Saved data entries —
Content starts

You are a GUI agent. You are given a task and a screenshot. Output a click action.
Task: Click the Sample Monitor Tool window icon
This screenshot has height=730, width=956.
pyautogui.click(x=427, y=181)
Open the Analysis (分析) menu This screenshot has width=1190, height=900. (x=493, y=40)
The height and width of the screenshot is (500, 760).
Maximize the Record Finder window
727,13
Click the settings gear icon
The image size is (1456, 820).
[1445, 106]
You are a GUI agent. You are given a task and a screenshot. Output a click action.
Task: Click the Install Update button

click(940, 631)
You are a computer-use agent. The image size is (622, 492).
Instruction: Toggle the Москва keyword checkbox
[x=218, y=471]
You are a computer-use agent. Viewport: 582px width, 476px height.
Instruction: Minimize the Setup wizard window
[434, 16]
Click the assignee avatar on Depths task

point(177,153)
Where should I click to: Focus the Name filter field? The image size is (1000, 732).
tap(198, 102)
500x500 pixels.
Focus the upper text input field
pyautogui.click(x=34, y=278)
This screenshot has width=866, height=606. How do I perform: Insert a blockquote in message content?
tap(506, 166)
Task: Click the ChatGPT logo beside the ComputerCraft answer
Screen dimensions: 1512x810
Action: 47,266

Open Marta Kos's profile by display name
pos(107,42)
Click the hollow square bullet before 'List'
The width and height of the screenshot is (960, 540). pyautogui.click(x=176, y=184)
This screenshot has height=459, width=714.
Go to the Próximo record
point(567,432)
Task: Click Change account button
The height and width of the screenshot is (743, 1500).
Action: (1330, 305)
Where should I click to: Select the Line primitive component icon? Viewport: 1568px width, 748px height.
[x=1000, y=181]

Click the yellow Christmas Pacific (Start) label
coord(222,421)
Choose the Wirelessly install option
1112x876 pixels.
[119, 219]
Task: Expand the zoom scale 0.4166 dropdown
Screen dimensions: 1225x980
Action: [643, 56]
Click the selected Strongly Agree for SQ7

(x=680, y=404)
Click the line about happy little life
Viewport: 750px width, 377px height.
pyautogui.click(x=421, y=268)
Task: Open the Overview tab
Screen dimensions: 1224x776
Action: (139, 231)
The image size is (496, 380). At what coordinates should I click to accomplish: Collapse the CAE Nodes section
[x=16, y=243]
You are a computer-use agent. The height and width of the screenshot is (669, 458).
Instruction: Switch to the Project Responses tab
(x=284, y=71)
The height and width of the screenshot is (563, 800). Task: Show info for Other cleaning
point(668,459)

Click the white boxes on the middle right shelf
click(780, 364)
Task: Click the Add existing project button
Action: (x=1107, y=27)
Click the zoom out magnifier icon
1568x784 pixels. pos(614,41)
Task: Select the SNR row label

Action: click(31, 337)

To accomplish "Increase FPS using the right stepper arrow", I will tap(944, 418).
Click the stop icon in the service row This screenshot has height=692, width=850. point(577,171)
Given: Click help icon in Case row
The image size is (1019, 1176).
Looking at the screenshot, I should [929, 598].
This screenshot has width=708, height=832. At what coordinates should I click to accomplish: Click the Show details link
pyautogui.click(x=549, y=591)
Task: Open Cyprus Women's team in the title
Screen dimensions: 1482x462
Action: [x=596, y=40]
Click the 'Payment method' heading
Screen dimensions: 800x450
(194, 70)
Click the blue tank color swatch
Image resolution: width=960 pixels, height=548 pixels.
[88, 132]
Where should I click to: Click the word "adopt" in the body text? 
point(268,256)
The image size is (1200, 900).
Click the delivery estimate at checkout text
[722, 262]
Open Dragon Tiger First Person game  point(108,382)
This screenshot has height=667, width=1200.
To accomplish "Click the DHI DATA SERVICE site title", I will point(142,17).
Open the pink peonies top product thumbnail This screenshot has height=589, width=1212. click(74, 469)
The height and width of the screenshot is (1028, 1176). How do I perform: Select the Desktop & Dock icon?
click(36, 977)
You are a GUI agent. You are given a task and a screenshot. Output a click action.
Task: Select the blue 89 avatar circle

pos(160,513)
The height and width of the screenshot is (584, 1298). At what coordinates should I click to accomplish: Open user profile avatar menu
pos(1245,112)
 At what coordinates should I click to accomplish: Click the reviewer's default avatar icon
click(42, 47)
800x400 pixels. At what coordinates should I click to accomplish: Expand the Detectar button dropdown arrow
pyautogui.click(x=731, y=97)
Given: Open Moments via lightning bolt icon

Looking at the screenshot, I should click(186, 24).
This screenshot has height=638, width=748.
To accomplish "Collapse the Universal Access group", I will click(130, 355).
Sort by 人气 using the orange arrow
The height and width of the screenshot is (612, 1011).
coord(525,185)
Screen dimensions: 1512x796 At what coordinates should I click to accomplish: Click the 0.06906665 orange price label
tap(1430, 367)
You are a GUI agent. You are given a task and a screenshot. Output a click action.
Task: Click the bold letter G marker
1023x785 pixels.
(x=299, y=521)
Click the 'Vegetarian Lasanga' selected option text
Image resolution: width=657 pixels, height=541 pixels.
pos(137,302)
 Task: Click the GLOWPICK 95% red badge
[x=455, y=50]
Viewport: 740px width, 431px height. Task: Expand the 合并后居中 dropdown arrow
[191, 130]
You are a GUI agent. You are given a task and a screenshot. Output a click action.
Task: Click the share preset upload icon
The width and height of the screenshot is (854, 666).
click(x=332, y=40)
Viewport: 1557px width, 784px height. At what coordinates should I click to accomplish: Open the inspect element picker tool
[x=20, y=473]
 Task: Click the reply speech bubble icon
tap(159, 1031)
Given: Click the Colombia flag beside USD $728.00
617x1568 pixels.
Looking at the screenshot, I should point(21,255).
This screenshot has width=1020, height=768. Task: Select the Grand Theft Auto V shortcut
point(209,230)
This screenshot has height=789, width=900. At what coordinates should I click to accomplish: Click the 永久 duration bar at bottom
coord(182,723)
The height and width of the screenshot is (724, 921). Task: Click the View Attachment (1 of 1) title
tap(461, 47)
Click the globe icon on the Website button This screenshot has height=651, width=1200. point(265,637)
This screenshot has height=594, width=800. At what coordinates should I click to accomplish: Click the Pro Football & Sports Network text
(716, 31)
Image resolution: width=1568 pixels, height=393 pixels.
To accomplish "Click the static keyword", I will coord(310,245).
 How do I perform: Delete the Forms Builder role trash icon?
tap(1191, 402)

Content ends

Reply with the complete records, restated exactly.

You are a GUI agent. You are given a task and a screenshot. Output a click action.
Task: Click the Sample Monitor Tool window icon
This screenshot has height=730, width=956.
pyautogui.click(x=427, y=181)
Open the Analysis (分析) menu This screenshot has width=1190, height=900. (x=493, y=40)
The height and width of the screenshot is (500, 760).
Maximize the Record Finder window
727,13
Click the settings gear icon
The image size is (1456, 820).
[1445, 106]
You are a GUI agent. You are given a task and a screenshot. Output a click action.
Task: Click the Install Update button

click(940, 631)
You are a computer-use agent. The image size is (622, 492).
Instruction: Toggle the Москва keyword checkbox
[x=218, y=471]
You are a computer-use agent. Viewport: 582px width, 476px height.
Instruction: Minimize the Setup wizard window
[434, 16]
Click the assignee avatar on Depths task

point(177,153)
Where should I click to: Focus the Name filter field? The image size is (1000, 732).
tap(198, 102)
500x500 pixels.
Focus the upper text input field
pyautogui.click(x=34, y=278)
This screenshot has width=866, height=606. How do I perform: Insert a blockquote in message content?
tap(506, 166)
Task: Click the ChatGPT logo beside the ComputerCraft answer
Screen dimensions: 1512x810
Action: 47,266

Open Marta Kos's profile by display name
pos(107,42)
Click the hollow square bullet before 'List'
The width and height of the screenshot is (960, 540). pyautogui.click(x=176, y=184)
This screenshot has height=459, width=714.
Go to the Próximo record
point(567,432)
Task: Click Change account button
The height and width of the screenshot is (743, 1500).
Action: (1330, 305)
Where should I click to: Select the Line primitive component icon? Viewport: 1568px width, 748px height.
[x=1000, y=181]

Click the yellow Christmas Pacific (Start) label
coord(222,421)
Choose the Wirelessly install option
1112x876 pixels.
[119, 219]
Task: Expand the zoom scale 0.4166 dropdown
Screen dimensions: 1225x980
Action: [643, 56]
Click the selected Strongly Agree for SQ7

(x=680, y=404)
Click the line about happy little life
Viewport: 750px width, 377px height.
pyautogui.click(x=421, y=268)
Task: Open the Overview tab
Screen dimensions: 1224x776
Action: (139, 231)
The image size is (496, 380). At what coordinates should I click to accomplish: Collapse the CAE Nodes section
[x=16, y=243]
You are a computer-use agent. The height and width of the screenshot is (669, 458).
Instruction: Switch to the Project Responses tab
(x=284, y=71)
The height and width of the screenshot is (563, 800). Task: Show info for Other cleaning
point(668,459)

Click the white boxes on the middle right shelf
click(780, 364)
Task: Click the Add existing project button
Action: (x=1107, y=27)
Click the zoom out magnifier icon
1568x784 pixels. pos(614,41)
Task: Select the SNR row label

Action: click(31, 337)

To accomplish "Increase FPS using the right stepper arrow", I will tap(944, 418).
Click the stop icon in the service row This screenshot has height=692, width=850. point(577,171)
Given: Click help icon in Case row
The image size is (1019, 1176).
Looking at the screenshot, I should [929, 598].
This screenshot has width=708, height=832. At what coordinates should I click to accomplish: Click the Show details link
pyautogui.click(x=549, y=591)
Task: Open Cyprus Women's team in the title
Screen dimensions: 1482x462
Action: [x=596, y=40]
Click the 'Payment method' heading
Screen dimensions: 800x450
(194, 70)
Click the blue tank color swatch
Image resolution: width=960 pixels, height=548 pixels.
[88, 132]
Where should I click to: Click the word "adopt" in the body text? 
point(268,256)
The image size is (1200, 900).
Click the delivery estimate at checkout text
[722, 262]
Open Dragon Tiger First Person game  point(108,382)
This screenshot has height=667, width=1200.
To accomplish "Click the DHI DATA SERVICE site title", I will point(142,17).
Open the pink peonies top product thumbnail This screenshot has height=589, width=1212. click(74, 469)
The height and width of the screenshot is (1028, 1176). How do I perform: Select the Desktop & Dock icon?
click(36, 977)
You are a GUI agent. You are given a task and a screenshot. Output a click action.
Task: Select the blue 89 avatar circle

pos(160,513)
The height and width of the screenshot is (584, 1298). At what coordinates should I click to accomplish: Open user profile avatar menu
pos(1245,112)
 At what coordinates should I click to accomplish: Click the reviewer's default avatar icon
click(42, 47)
800x400 pixels. At what coordinates should I click to accomplish: Expand the Detectar button dropdown arrow
pyautogui.click(x=731, y=97)
Given: Open Moments via lightning bolt icon

Looking at the screenshot, I should click(186, 24).
This screenshot has height=638, width=748.
To accomplish "Collapse the Universal Access group", I will click(130, 355).
Sort by 人气 using the orange arrow
The height and width of the screenshot is (612, 1011).
coord(525,185)
Screen dimensions: 1512x796 At what coordinates should I click to accomplish: Click the 0.06906665 orange price label
tap(1430, 367)
You are a GUI agent. You are given a task and a screenshot. Output a click action.
Task: Click the bold letter G marker
1023x785 pixels.
(x=299, y=521)
Click the 'Vegetarian Lasanga' selected option text
Image resolution: width=657 pixels, height=541 pixels.
pos(137,302)
 Task: Click the GLOWPICK 95% red badge
[x=455, y=50]
Viewport: 740px width, 431px height. Task: Expand the 合并后居中 dropdown arrow
[191, 130]
You are a GUI agent. You are given a task and a screenshot. Output a click action.
Task: Click the share preset upload icon
The width and height of the screenshot is (854, 666).
click(x=332, y=40)
Viewport: 1557px width, 784px height. At what coordinates should I click to accomplish: Open the inspect element picker tool
[x=20, y=473]
 Task: Click the reply speech bubble icon
tap(159, 1031)
Given: Click the Colombia flag beside USD $728.00
617x1568 pixels.
Looking at the screenshot, I should point(21,255).
This screenshot has width=1020, height=768. Task: Select the Grand Theft Auto V shortcut
point(209,230)
This screenshot has height=789, width=900. At what coordinates should I click to accomplish: Click the 永久 duration bar at bottom
coord(182,723)
The height and width of the screenshot is (724, 921). Task: Click the View Attachment (1 of 1) title
tap(461, 47)
Click the globe icon on the Website button This screenshot has height=651, width=1200. point(265,637)
This screenshot has height=594, width=800. At what coordinates should I click to accomplish: Click the Pro Football & Sports Network text
(716, 31)
Image resolution: width=1568 pixels, height=393 pixels.
To accomplish "Click the static keyword", I will coord(310,245).
 How do I perform: Delete the Forms Builder role trash icon?
tap(1191, 402)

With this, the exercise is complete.